▸ Try it:
Among the records below, find each line that includes the string "agent" and copy it.

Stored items

"""

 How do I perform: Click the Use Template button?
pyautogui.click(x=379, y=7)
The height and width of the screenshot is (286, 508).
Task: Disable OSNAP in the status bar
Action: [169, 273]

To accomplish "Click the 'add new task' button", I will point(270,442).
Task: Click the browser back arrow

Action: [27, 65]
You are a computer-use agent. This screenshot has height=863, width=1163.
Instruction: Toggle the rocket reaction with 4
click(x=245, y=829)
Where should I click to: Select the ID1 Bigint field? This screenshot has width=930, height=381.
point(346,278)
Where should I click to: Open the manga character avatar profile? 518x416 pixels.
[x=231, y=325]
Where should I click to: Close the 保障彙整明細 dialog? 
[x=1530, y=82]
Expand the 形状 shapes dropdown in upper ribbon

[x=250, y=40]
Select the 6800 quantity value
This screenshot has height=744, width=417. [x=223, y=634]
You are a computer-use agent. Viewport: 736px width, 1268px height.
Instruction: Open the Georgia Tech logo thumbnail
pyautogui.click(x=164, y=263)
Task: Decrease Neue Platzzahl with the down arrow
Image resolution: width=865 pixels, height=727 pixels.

"""

▸ Result for this exercise:
You are a computer-use agent. This screenshot has height=863, width=1163.
You are a computer-use agent. Viewport: 736px width, 1268px height.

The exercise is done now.